--- Begin ---
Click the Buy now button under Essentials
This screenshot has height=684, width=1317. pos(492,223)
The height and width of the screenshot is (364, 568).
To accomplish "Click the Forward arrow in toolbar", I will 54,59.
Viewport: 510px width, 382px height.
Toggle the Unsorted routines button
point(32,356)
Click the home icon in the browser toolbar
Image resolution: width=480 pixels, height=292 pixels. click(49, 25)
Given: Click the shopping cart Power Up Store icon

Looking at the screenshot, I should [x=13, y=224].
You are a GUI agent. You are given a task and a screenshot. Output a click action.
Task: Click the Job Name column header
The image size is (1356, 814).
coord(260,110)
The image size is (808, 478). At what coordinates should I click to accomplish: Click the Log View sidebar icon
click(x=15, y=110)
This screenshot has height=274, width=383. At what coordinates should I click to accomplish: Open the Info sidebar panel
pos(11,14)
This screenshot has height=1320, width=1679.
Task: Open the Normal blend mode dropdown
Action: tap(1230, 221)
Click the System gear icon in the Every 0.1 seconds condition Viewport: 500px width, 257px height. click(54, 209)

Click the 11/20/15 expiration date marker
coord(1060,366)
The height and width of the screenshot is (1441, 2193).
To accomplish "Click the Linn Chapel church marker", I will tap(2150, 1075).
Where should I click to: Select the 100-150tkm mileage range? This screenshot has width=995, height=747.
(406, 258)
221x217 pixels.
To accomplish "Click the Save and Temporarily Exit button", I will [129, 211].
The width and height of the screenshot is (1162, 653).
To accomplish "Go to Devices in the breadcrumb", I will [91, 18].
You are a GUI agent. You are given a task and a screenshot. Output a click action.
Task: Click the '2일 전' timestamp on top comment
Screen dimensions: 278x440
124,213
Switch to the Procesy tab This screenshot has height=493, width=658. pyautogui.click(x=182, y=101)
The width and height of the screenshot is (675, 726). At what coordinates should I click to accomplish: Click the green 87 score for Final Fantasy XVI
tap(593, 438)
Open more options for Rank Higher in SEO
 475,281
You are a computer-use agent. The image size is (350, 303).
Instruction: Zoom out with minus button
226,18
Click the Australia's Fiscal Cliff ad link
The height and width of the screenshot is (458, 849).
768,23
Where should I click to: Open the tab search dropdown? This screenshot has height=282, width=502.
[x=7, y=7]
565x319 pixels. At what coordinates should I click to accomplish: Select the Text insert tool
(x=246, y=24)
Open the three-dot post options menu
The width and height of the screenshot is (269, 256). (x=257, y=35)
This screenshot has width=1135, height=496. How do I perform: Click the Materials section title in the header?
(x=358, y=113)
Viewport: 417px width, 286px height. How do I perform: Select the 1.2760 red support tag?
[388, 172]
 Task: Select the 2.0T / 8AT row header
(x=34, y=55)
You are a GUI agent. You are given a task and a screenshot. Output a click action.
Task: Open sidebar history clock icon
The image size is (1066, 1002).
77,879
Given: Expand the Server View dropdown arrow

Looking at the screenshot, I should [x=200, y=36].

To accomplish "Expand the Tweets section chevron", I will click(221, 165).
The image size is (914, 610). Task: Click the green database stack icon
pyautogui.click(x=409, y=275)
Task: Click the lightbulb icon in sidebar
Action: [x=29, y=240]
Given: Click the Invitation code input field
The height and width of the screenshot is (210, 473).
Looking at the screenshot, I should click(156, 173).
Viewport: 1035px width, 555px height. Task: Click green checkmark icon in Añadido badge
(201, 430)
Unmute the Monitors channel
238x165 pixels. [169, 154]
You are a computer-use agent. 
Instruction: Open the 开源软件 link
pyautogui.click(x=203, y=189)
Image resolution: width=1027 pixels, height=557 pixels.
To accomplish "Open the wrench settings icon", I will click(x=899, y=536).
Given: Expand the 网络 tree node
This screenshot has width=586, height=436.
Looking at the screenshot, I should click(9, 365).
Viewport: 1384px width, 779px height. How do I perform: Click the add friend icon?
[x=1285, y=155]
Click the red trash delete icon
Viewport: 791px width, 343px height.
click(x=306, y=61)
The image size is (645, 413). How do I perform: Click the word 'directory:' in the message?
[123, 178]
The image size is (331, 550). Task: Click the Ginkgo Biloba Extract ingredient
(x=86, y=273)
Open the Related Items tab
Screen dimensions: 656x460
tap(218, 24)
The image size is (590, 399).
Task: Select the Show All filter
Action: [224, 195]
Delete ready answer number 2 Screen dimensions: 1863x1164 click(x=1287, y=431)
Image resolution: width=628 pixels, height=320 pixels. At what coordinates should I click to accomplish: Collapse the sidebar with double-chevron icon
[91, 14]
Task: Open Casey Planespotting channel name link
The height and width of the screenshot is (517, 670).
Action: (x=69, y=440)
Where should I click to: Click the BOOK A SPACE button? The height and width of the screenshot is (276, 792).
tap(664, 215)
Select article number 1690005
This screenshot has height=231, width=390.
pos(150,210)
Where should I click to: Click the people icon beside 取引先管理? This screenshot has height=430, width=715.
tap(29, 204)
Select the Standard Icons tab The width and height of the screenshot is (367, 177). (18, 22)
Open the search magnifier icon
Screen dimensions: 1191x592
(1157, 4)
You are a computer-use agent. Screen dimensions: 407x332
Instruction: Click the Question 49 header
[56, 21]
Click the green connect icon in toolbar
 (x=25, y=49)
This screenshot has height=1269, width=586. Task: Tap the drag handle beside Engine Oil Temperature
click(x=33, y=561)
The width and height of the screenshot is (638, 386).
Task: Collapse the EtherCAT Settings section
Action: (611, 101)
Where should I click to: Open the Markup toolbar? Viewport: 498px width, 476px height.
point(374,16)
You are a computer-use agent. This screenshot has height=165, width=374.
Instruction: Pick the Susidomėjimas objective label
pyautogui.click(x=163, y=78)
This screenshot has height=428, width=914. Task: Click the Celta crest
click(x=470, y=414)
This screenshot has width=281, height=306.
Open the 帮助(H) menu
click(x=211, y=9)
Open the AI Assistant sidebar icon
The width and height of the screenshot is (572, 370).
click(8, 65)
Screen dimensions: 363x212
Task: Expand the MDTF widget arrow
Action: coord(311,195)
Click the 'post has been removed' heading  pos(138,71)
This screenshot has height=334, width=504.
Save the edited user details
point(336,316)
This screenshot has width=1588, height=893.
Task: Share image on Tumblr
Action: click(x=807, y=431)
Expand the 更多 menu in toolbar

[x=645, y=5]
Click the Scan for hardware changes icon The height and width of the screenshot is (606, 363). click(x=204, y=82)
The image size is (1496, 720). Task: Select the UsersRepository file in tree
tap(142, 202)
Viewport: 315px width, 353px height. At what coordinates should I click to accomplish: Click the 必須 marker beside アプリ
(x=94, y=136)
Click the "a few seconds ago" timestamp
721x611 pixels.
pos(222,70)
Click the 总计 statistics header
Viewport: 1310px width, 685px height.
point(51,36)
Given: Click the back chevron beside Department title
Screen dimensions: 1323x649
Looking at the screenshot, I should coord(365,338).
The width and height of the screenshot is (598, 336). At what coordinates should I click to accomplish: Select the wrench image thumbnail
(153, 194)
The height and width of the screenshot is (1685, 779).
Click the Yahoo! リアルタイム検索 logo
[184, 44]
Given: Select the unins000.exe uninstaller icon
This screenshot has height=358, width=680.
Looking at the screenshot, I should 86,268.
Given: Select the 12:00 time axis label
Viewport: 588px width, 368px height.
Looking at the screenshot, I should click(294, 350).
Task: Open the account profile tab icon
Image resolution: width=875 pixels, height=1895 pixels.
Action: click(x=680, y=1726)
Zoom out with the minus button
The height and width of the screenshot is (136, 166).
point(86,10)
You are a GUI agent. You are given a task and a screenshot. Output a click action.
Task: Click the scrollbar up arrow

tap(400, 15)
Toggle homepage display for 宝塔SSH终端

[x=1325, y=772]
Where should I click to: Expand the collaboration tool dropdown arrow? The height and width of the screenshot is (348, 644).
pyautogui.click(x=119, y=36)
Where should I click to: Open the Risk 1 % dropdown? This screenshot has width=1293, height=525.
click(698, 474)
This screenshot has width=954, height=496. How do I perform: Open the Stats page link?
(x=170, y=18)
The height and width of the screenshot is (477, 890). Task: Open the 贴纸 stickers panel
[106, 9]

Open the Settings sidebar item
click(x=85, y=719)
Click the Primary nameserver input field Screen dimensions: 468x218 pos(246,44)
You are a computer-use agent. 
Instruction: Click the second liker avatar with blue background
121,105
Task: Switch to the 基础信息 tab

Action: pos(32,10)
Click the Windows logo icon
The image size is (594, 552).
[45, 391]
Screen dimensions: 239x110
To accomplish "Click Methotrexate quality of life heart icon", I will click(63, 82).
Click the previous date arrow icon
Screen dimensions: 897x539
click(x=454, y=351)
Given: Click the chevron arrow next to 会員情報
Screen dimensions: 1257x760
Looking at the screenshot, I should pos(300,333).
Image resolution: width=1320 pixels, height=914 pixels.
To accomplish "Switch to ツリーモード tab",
--- End ---
### Problem description
Reproduce the data from its start through the line containing "Looking at the screenshot, I should [x=13, y=224].", replacing "toolbar" with "menu bar" and leaving everything else unchanged.

### Task response
Click the Buy now button under Essentials
This screenshot has height=684, width=1317. pos(492,223)
The height and width of the screenshot is (364, 568).
To accomplish "Click the Forward arrow in menu bar", I will 54,59.
Viewport: 510px width, 382px height.
Toggle the Unsorted routines button
point(32,356)
Click the home icon in the browser menu bar
Image resolution: width=480 pixels, height=292 pixels. click(49, 25)
Given: Click the shopping cart Power Up Store icon

Looking at the screenshot, I should [x=13, y=224].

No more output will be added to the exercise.